[[ The data open ]]

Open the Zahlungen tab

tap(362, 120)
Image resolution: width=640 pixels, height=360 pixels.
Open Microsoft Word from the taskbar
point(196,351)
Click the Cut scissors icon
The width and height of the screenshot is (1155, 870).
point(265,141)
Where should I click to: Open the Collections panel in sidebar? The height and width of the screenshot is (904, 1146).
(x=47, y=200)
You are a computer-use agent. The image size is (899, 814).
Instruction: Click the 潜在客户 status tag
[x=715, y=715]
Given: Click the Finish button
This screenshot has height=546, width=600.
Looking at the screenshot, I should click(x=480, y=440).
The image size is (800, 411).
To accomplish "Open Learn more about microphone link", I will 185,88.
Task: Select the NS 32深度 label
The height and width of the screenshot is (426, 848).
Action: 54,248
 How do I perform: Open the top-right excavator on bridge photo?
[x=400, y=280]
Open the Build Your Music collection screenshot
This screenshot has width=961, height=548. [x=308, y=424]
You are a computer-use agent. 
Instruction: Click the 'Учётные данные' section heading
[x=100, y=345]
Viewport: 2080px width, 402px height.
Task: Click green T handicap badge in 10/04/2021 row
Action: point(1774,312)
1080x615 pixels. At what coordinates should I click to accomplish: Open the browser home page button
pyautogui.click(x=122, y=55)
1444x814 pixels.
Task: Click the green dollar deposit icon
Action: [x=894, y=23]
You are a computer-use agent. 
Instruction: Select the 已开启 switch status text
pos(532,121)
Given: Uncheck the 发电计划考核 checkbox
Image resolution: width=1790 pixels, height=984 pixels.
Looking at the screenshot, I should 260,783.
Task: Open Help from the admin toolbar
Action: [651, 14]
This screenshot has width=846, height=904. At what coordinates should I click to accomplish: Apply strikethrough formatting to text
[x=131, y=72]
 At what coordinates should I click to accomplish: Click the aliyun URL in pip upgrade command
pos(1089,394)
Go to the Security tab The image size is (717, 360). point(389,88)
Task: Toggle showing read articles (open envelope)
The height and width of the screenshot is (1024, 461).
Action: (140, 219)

[[ The data closed ]]

*Task goal*: What is needed is an exact copy of the lines from the one containing "The height and width of the screenshot is (1024, 461)." through the last line of the records, and nothing else.

*Answer to this problem*:
The height and width of the screenshot is (1024, 461).
Action: (140, 219)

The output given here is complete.